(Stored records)
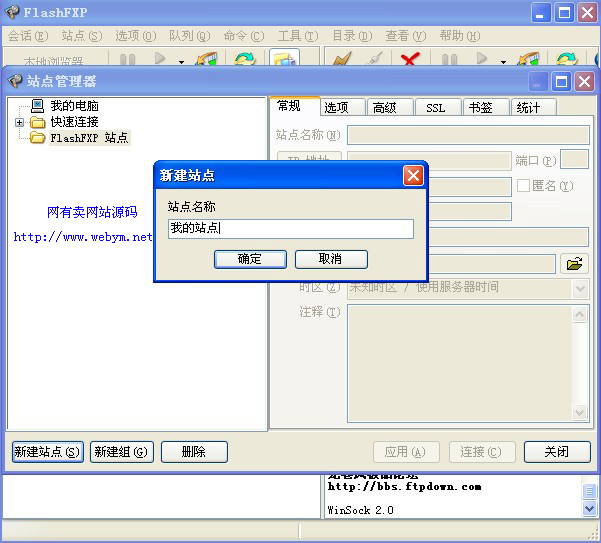601x543 pixels.
Task: Click the 新建组 button
Action: [121, 452]
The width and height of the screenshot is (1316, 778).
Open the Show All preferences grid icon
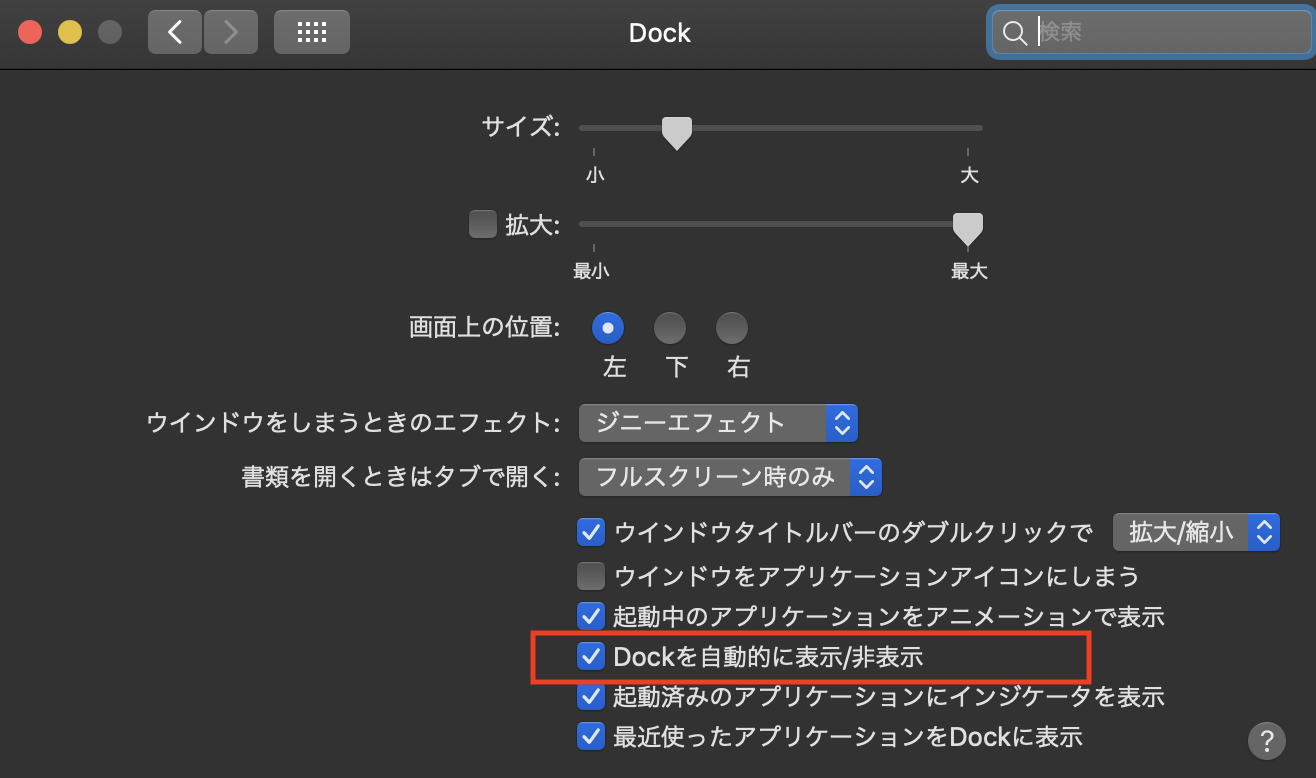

INSTRUCTIONS FOR THE TASK: From the line containing "The width and" to the final line above, both included, transcribe every line exactly and leave all pictures out.

ANSWER BELOW:
The width and height of the screenshot is (1316, 778).
Open the Show All preferences grid icon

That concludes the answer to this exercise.